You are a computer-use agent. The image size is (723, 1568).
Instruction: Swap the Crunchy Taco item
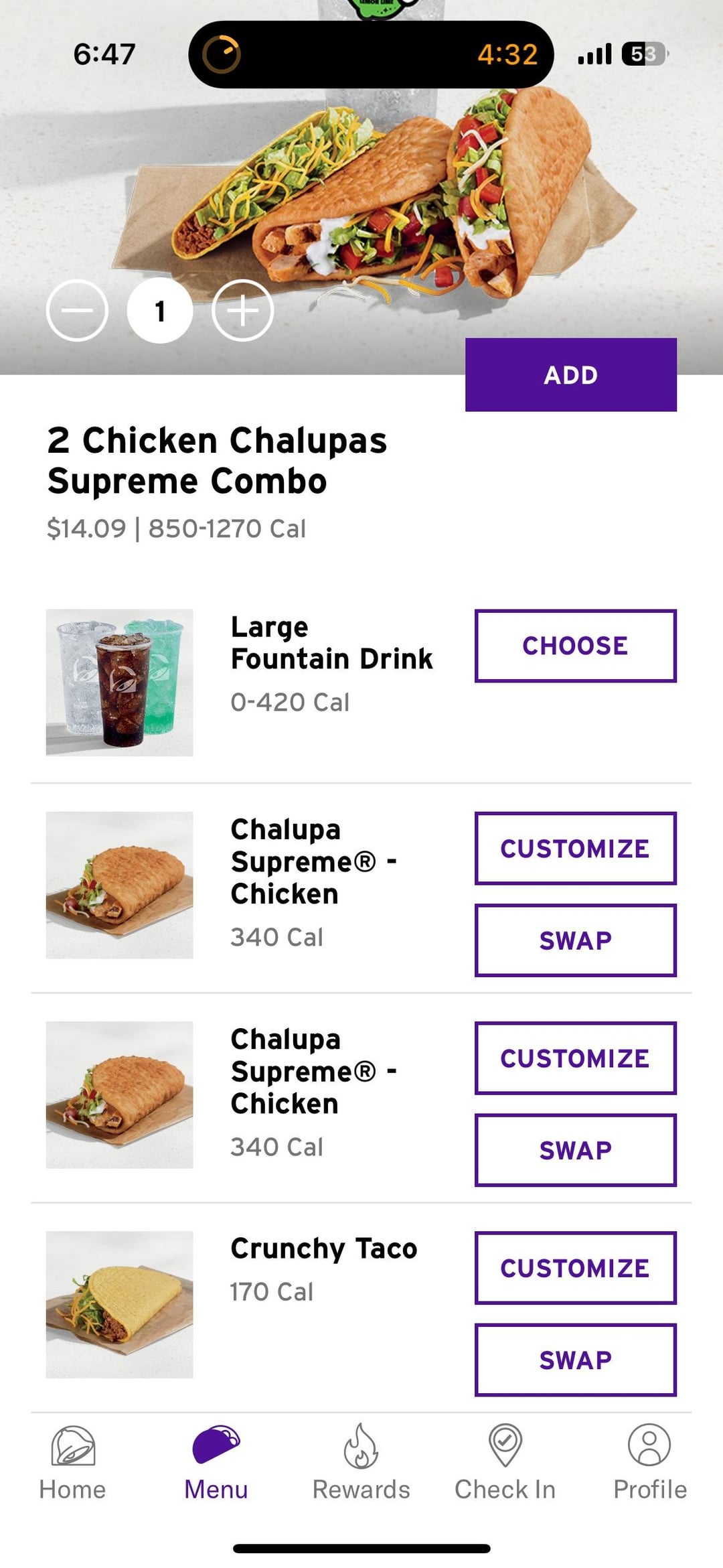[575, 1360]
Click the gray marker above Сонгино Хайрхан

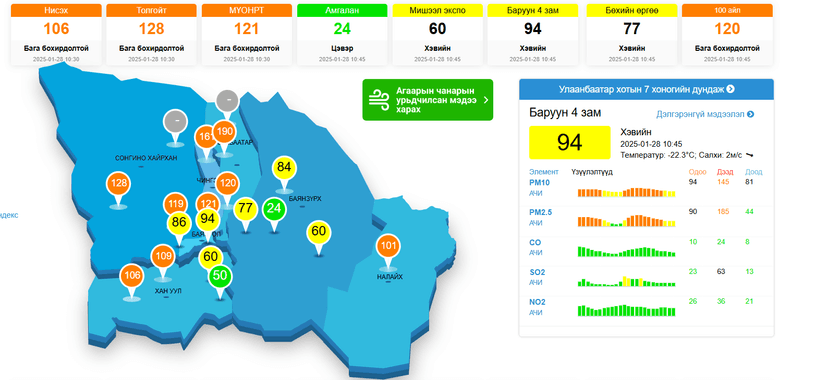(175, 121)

- - - - - - -

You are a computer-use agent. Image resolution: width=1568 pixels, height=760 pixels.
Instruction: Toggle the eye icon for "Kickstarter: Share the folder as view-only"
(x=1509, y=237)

- - - - - - -

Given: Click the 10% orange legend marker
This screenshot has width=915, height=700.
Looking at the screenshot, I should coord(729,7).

- - - - - - -

▶ Problem to work on
List every line from the entries above in which "agent" appears.

▶ Exercise response
You are a computer-use agent. The image size is (723, 1568).
You are a computer-use agent. Image resolution: width=1568 pixels, height=760 pixels.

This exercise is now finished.